All consumers need to know their privacy rights to be able to exercise them effectively
Privacy policies, cookie consent pop-ups, and “do not sell my personal information” links are becoming a regular feature of many business websites. However, even as more privacy laws are proposed and enacted, consumers are still unsure as to what these tools are, what they do, and how they protect their personal data privacy. For example, a Consumer Reports study showed that over 500 California residents submitted requests to exercise their privacy rights under the California Consumer Privacy Act (CCPA) to over 214 businesses. In 62% of the cases, participants either did not know whether their request was successful or could not figure out how to make the request in the first place.
While passing laws that provide consumer data privacy rights is crucial, those laws become essentially useless if consumers do not understand what privacy rights they have or how to exercise those rights and pursue violations. All consumers can gain more control over their online data privacy through some simple steps:
- Determine what privacy rights you have;
- Easily locate how to exercise those rights; and
- Find whom to contact if a business has violated your privacy rights.
The overwhelming majority of American consumers prefer to buy from companies that guarantee them access to their personal information and offer a strong approach to their data management. Most people who responded to a survey indicated that data privacy is a human right. All consumers should care about privacy rights and learn how to exercise those rights.
Do you have privacy rights?
Before one can exercise privacy rights, it is essential to determine whether one actually has any right to data privacy. Some states, such as California, provide robust privacy rights to individuals, while others such as Nevada, have provided some privacy rights. Lastly, other states such as Florida, provide almost no rights for protecting personal information typically collected by business websites.
So, instead of spending hours reading privacy laws, how can a consumer determine what privacy rights they have? The following resources list the privacy laws by state and the rights provided by those laws:
- National Conference of State Legislatures – list of state laws related to Internet privacy;
- Varonis guide to privacy laws in the United States;
- International Association of Privacy Professionals – state privacy law comparison.
An Explanation of Privacy Rights
- The right to access: gives individuals the right to access their personal information. This right indicates what personal information a business holds about someone, how it uses that information, and why personal information has been collected by that business. This is a great way to determine whether personal information is collected for expected uses such as processing an order or for potentially unexpected uses such as the sale of personal information;
- The right to portability: gives individuals the right to obtain and reuse their personal information for their own purposes across different services. Exercising this right allows a consumer to receive their personal information in a structured, commonly used, and machine-readable format. Obtaining this personal information means a person can easily switch vendors or maintain their created content across different platforms;
- The right to rectification: gives individuals the right to have inaccurate personal information corrected, or completed if it’s not complete. This right allows ensures that the business holds accurate and up to date information about each of their contacts;
- The right to erasure: also called the “right to deletion”, or “the right to be forgotten”, this right allows a person to have their personal information erased. Exercising this right helps keep personal information safe from breaches by having companies erase that information once there is no longer a business reason to maintain it;
- The right to restrict processing: gives individuals the ability to allow companies to process their personal information for some purposes but not for others. For example, a person can direct the business to use their personal information to process an order but not to send marketing emails;
- The right to withdraw consent: if the processing of personal information is based on consent, a person may have the right to withdraw their consent, thereby stopping the processing or maintaining of their personal information;
- The right to opt-out: gives individuals the ability to opt-out of the processing of their personal information for certain purposes such as direct marketing or to opt-out of the sale of their personal information. A person may also have the right to opt-out of automated decision-making or profiling.

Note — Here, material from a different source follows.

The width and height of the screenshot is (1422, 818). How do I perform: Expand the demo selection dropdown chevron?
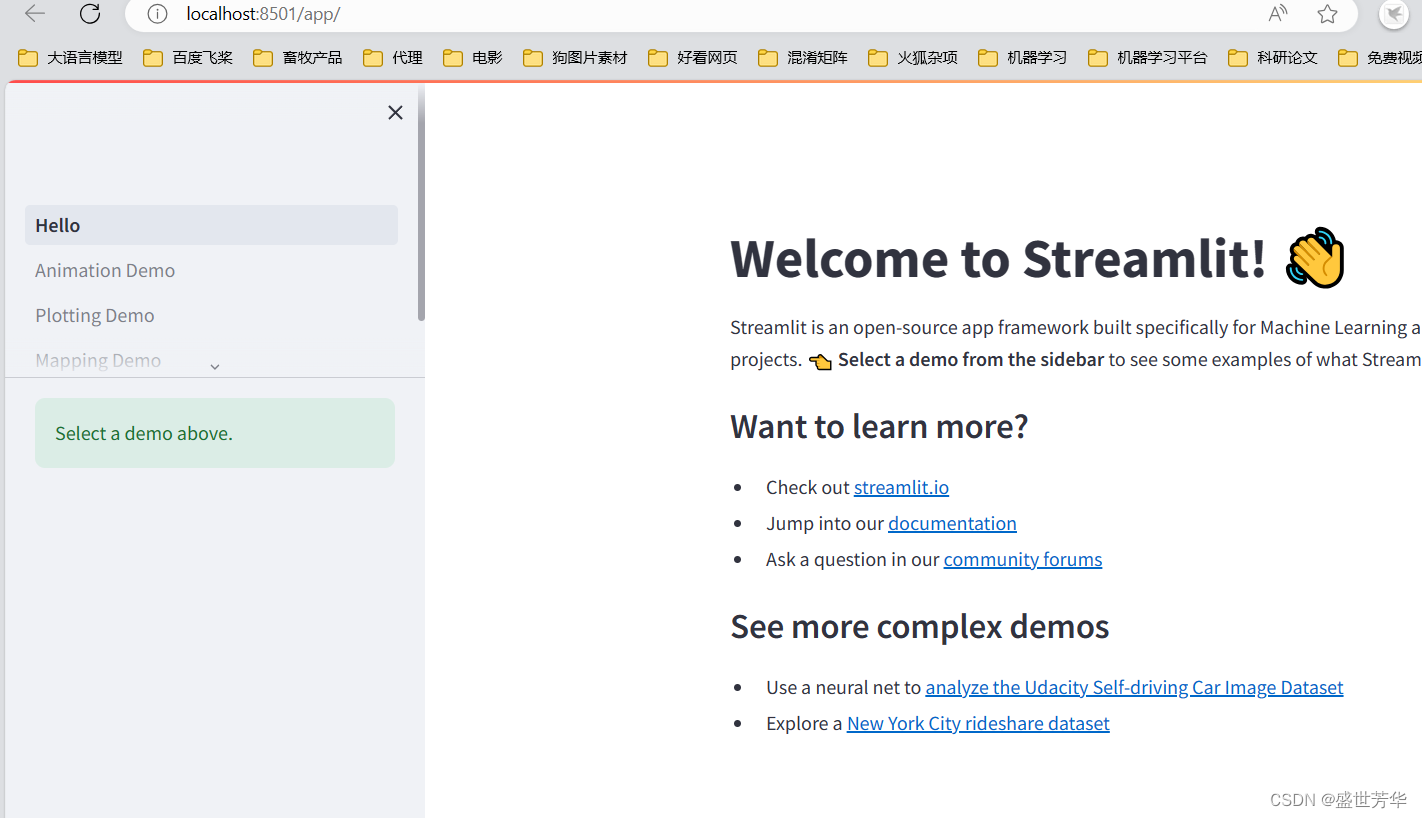click(214, 366)
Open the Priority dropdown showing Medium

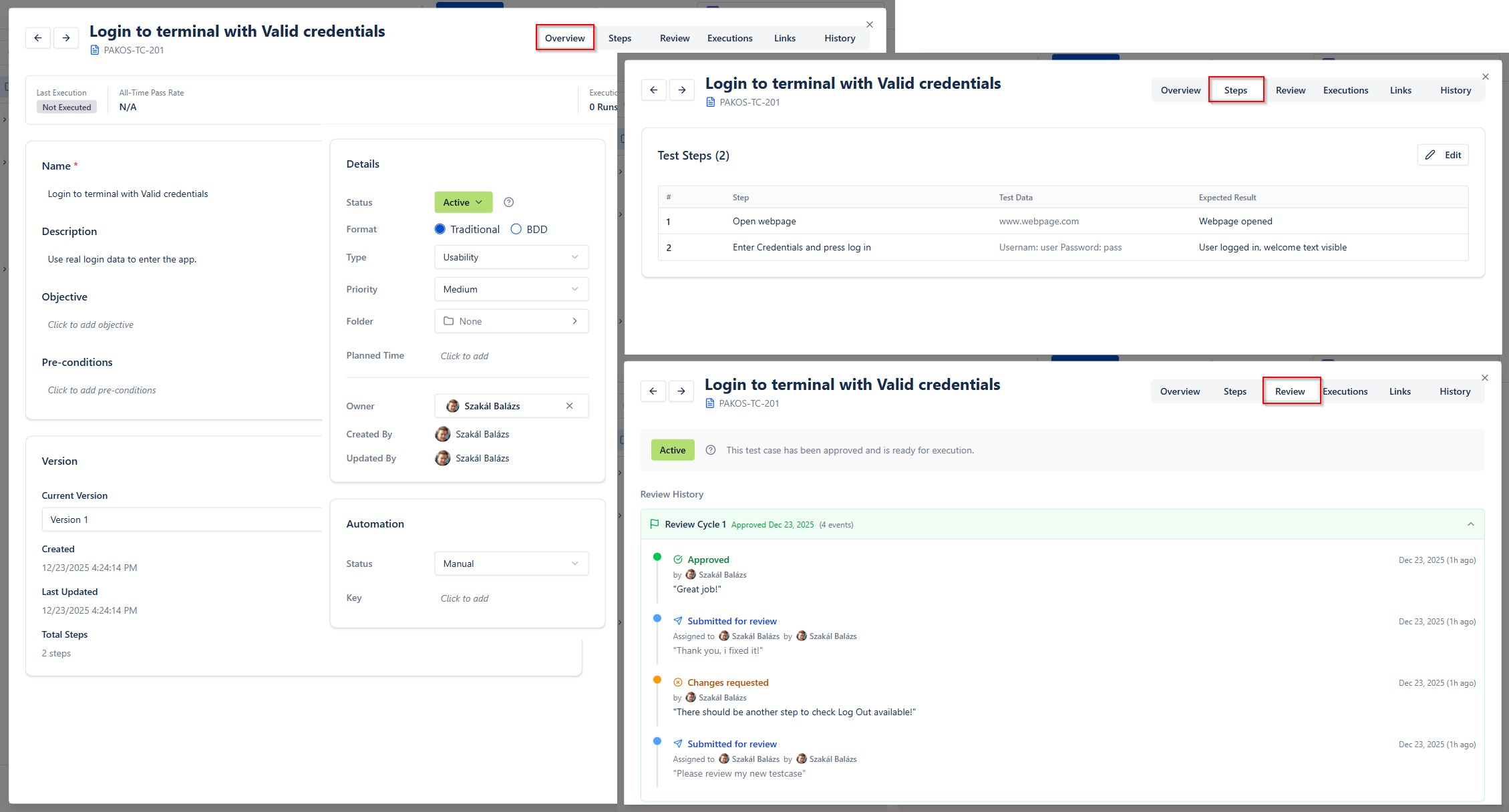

It is important to note that these rights are not absolute and that a business may decline a request to exercise data privacy rights in certain circumstances, such as when requests are manifestly unfounded or excessive.
How Can You Exercise Your Rights?
Some companies will require an email, while others have a specific web page or portal for privacy requests. It is very important to follow the directions very carefully since a request may be denied if the directions are not followed properly. Most requesters will be required to verify their identity to exercise data privacy rights. While it may seem counterintuitive to provide more personal information for a privacy request, this extra step is intended to prevent fraudulent access to personal information.
After submitting a request, expect a response within 30 to 45 days, depending on the privacy laws that apply to the company. While some companies respond much sooner than that, do not be alarmed if the company requests an extension of the response time.
Did Not Receive a Response or Not Satisfied with the Response?
Occasionally, a company will not respond to a privacy rights request or improperly deny such a request. Doing so may mean that the company is breaking the law and a consumer can report a violation to the proper authorities. Contacting the appropriate authorities depends on residence location:
- In the United States, contact your State’s Attorney General’s office or the Federal Trade Commission;
- In the European Union, contact the country’s Data Protection Authority;
- In the United Kingdom, contact the UK Information Commissioner’s Office; or
- In Canada, contact the Office of the Privacy Commissioner of Canada.
Otherwise, simply search Google for “(country name) privacy enforcement government entity” to find the right governmental body with which to file a complaint.